Monday, May 10, 2021


The Republican Party is engaging in a high-profile bad act -- it's about to make Liz Cheney an unperson -- so, naturally, some in the "liberal media" are thinking: How can we blame this on both sides? Obviously, the purge of Cheney by the Republicans must be partially the Republicans' fault, but there's no way it can be entirely their fault! Right?

According to Hayes Brown, writing for NBC News. the rest of the blame goes to Twitter, for kicking Donald Trump off the platform. What's the connection between that and Cheney's upcoming show trial? I've read Brown's explanation more than once, and I barely understand it. Hayes writes:
I would say Trump is actually in a precarious position. Even as he holds court at Mar-a-Lago for a stream of GOP luminaries seeking to kiss the ring, it's still unclear exactly how much juice Trump the person holds inside the party versus Trump the brand....

... Trump's vision for tearing down the walls against autocracy has found a home in the Republican Party. And without his particular attention-grabbing self-aggrandizement, two things are happening.

First, it's allowing the work to proceed unhindered. Without Trump's constant interjections to sway priorities, Republicans are basically working on autopilot, like a computer in a post-apocalyptic world still running protocols based on the last commands put into its mainframe. It's the kind of plodding, relatively long-term strategic thinking — even if it's in the interest of short-term goals like winning elections — that's impossible with Trump looming over you, dropping new tweets into his feed every few hours that upend whatever you've been working on.
If I understand this correctly, Brown is saying that Trump himself has lost a lot of clout, but Trump's ideas, particularly about elections, have become GOP dogma. I'd say that means he hasn't lost any clout in the GOP at all, but Hayes is a professional pundit and I'm not, so he must be much smarter than I am.

Brown goes on to say that Trump's absence from Twitter makes it impossible for him to dominate everyone's attention. But Brown also says that Republicans are following his orders anyway. So what difference does it make whether he's on Twitter or not? Well, according to Brown, if Trump were on Twitter, he'd be contradicting himself several times a day, and Republicans wouldn't be quite so relentless about their pursuit of his agenda because the agenda itself would keep changing.

But why would it be changing now? What's motivating Trump is personal vengeance. Trump changes his mind about some things, but one thing he never changes his mind about is wanting to destroy anyone who's displeased him. Brown says Trump couldn't maintain focus when he was on Twitter, but if that's the case, he did a remarkable job of faking it between Election Day and his post-January 6 ban. We had a surge of COVID cases, we had vaccines to distribute, we had a presidential transition that needed to be conducted in an orderly fashion, and we had a country desperate for an additional round of pandemic relief -- and yet all Trump could focus on was the alleged election "steal." He's perfectly capable of concentrating on one subject if the subject is directly connected to his ego.

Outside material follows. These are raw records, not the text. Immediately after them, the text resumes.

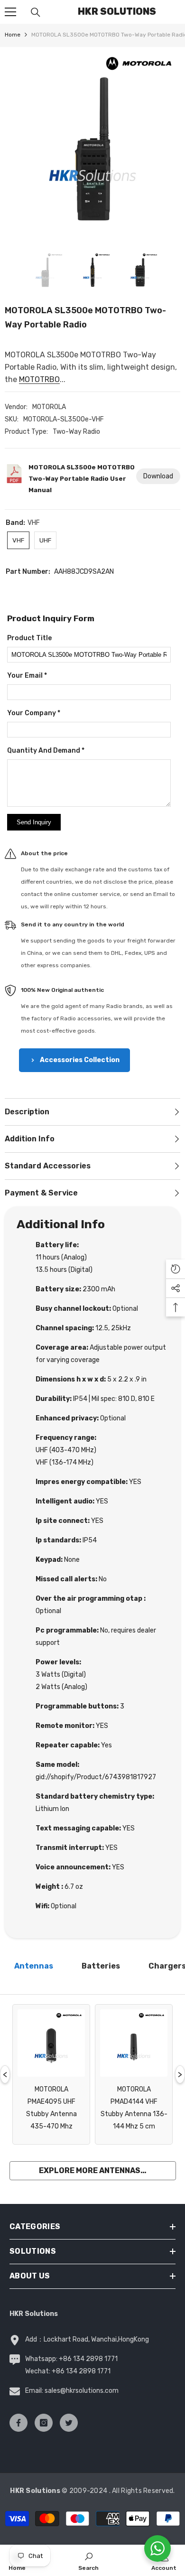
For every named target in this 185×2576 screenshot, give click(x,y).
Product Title (29, 638)
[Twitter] (69, 2423)
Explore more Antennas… (93, 2170)
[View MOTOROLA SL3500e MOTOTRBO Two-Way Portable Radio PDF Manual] (14, 482)
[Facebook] (18, 2423)
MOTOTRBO (39, 379)
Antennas (33, 1965)
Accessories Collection (80, 1060)
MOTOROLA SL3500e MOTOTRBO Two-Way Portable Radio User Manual (81, 479)
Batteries (101, 1965)
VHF (18, 540)
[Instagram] (44, 2423)
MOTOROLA (49, 407)
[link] (88, 2560)
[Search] (35, 12)
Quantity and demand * (45, 751)
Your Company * (33, 713)
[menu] (10, 12)
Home (12, 34)
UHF (45, 540)
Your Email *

So Brown is wrong -- Trump's election agenda and the purge of Cheney would actually be a more urgent priority for the GOP if Trump were still on Twitter, because Trump would be tweeting about nothing else. What else does Brown say?
And second, it's allowing Republicans to work in the relative shadows. Yes, my fellow columnists and I have been raising the alarm about the GOP's attempts to infuse Trump's lies into state election laws for months. But it's also true that without Trump commanding the microphone, it has become easier to tune out these warnings. Even in March, just two months into the Biden era, audience numbers were falling across the news industry compared to when Trump was in office.
But when Trump was on Twitter -- and was in the White House -- he tried to steal the election in plain sight, using every means at his disposal, and many Republicans were right there with him. He was stopped, but not because we were paying attention. He was stopped because he didn't hire competent lawyers and never found actual evidence of election theft, and because, fortunately, there were enough officials in both parties who didn't want the legitimate election results overturned.

Removing Trump from Twitter hasn't made it easier for Republicans to pass new vote suppression laws and purge Liz Cheney. They passed vote suppression laws with great ease during Trump's presidency, and before it. They purged anti-Trump legislators like Jeff Flake and Justin Amash while Trump was in office.

But the media loves shifting blame from Republicans, doesn't it?